The origins of Cinderella, like so may fairytales, can be traced back centuries, with some suggesting the oral stories told in early Greece and Egypt, and then later in Chinese culture are the earliest versions of the story. However, the tale we know as Cinderella, like Sleeping Beauty, was first published by Italian author Giambattista Basile. Later versions by Charles Perrault and The Brothers Grimm are more commonly known and tell of a lonely, mistreated girl who is longing to have a better life.
Basile’s version of the story the daughter of a prince is manipulated by her governess into helping her to marry the prince and become her stepmother. Once the governess is married to the prince, she brings into the family her six daughters.

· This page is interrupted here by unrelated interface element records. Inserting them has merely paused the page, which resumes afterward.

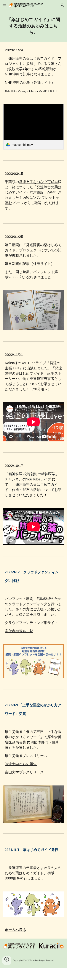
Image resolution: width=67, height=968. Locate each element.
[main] (33, 26)
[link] (33, 127)
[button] (4, 5)
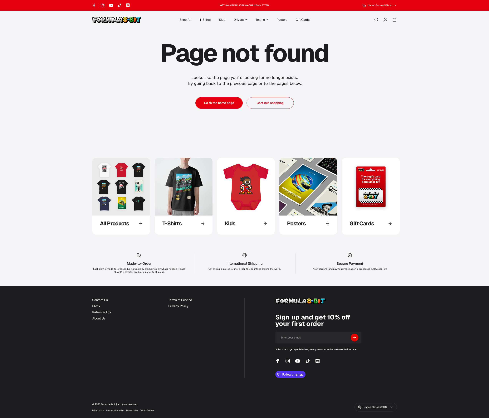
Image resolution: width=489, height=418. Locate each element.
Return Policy (101, 312)
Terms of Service (180, 300)
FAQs (96, 306)
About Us (98, 318)
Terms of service (147, 410)
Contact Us (100, 300)
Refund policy (132, 410)
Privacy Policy (178, 306)
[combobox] (380, 5)
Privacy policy (98, 410)
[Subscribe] (354, 337)
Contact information (115, 410)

They in turn treat the young girl with disrespect and send her into the kitchen as a servant.
One day, the prince travels away from his home and along his journey meets a fairy. The fairy gifts him some items, one of which is a date seedling. He takes these gifts home and gives them all to his daughter. She tends to the date seedling and it grows; unbeknown to the girl there is a fairy living in the date tree.
The local king throws a ball and the fairy in the date tree dresses the young girl so she can attend the ball. Right about now It’s all sounding very familiar to the story we know. However, let’s remember that the young girl hasn’t longed for or asked to attend a ball. The fairy has simply woven her magic without request and the young girl is now well and truly in the king’s love bubble when she attends the ball.

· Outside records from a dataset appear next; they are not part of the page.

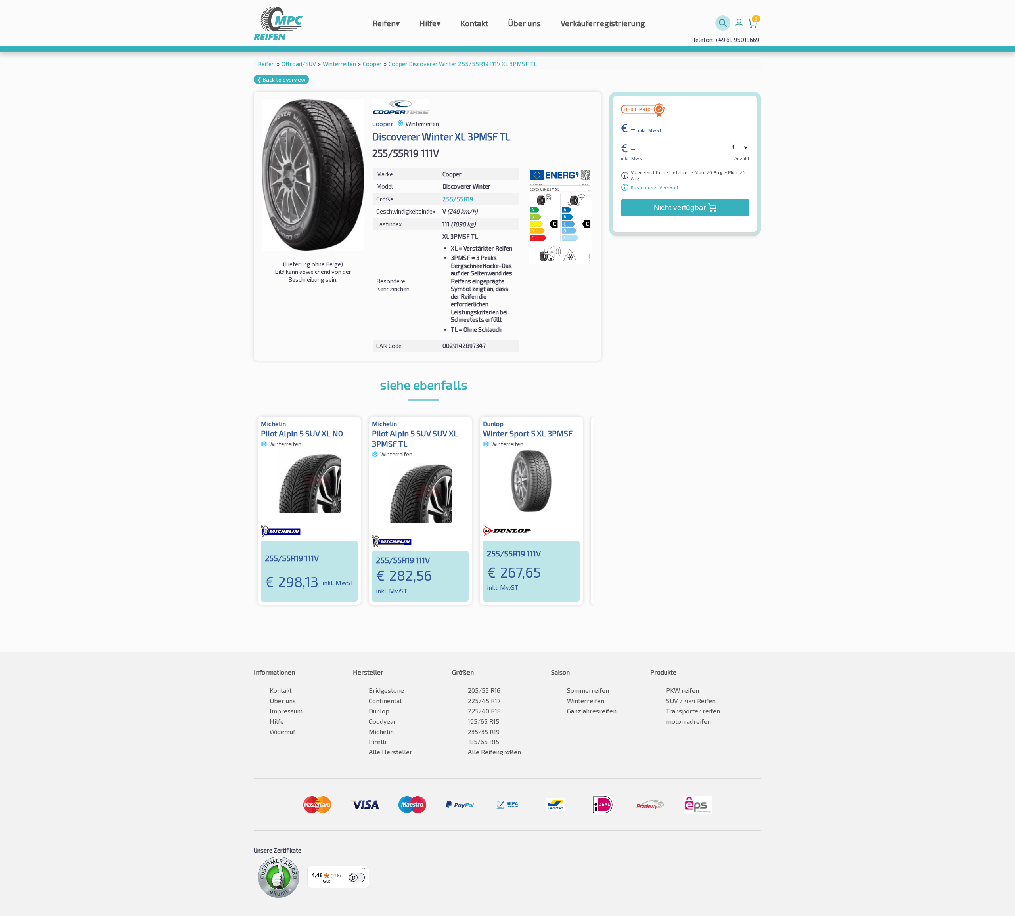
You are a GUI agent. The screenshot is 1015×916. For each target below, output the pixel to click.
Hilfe (429, 23)
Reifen (386, 23)
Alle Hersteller (390, 751)
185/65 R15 (483, 741)
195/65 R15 (483, 721)
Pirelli (377, 741)
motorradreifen (688, 721)
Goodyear (382, 721)
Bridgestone (386, 690)
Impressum (286, 711)
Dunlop (379, 711)
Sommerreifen (588, 690)
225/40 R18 (484, 711)
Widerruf (282, 731)
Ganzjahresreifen (592, 711)
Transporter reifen (693, 711)
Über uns (524, 23)
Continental (385, 700)
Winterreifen (585, 700)
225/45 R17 (484, 700)
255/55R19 (457, 199)
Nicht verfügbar (680, 207)
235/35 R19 (484, 731)
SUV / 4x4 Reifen (691, 700)
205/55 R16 (484, 690)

The young girl runs away before the king can find out who she is and on her third escape attempt loses a slipper to the king’s servants. The king is desperate to find the owner of the slipper and asks all the young women to try it on. When it is within a short distance of its original owner, the shoe flies out of the kings hands and onto the foot of the young girl. There’s no hiding now and with that, the king marries her.
This version of Cinderella portrays a young, trusting girl who succumbs to the manipulation of others. In a post earlier this month we explored The Fairy Ointment and the notion of situational awareness. Cinderella is a good example of how situational awareness can have a flow on impact where other people pay the price for poor judgement.
Let’s start at the end and work backwards. The poor young girl is married off to a besotted king without reciprocated love. A fairy she didn’t know about magically put shoes on the girls feet, shoes she didn’t ask for. A young girl grows a date tree from a seedling and tends to it lovingly. A father accepted gifts from a fairy he met on his travels. A fairy set out to deceive a father and hide in gifts. A governess manipulates her ward to secure a future for herself and her six daughters. A governess accepts a job looking after a young girl but doesn’t disclose she has six children of her own. A man is left alone after his wife dies.
And there we have it – emotion. The lesson in this story is how emotion can influence our judgement and blur our awareness of what’s happening around us. Emotions can lead us to make rash decisions, or ignore valuable information, perhaps even through denial or unacceptance that the information even exists to us. Hypothetically, if the young girl’s mother had not died, the story of Cinderella (no matter who has written it) would not exist. The story needed an emotive layer to work and there are many from loneliness, jealousy, fear, love, heartbreak.
Cinderella is a reminder of the need to be in tune with our emotions, our mental state, our feelings when we’re making decisions.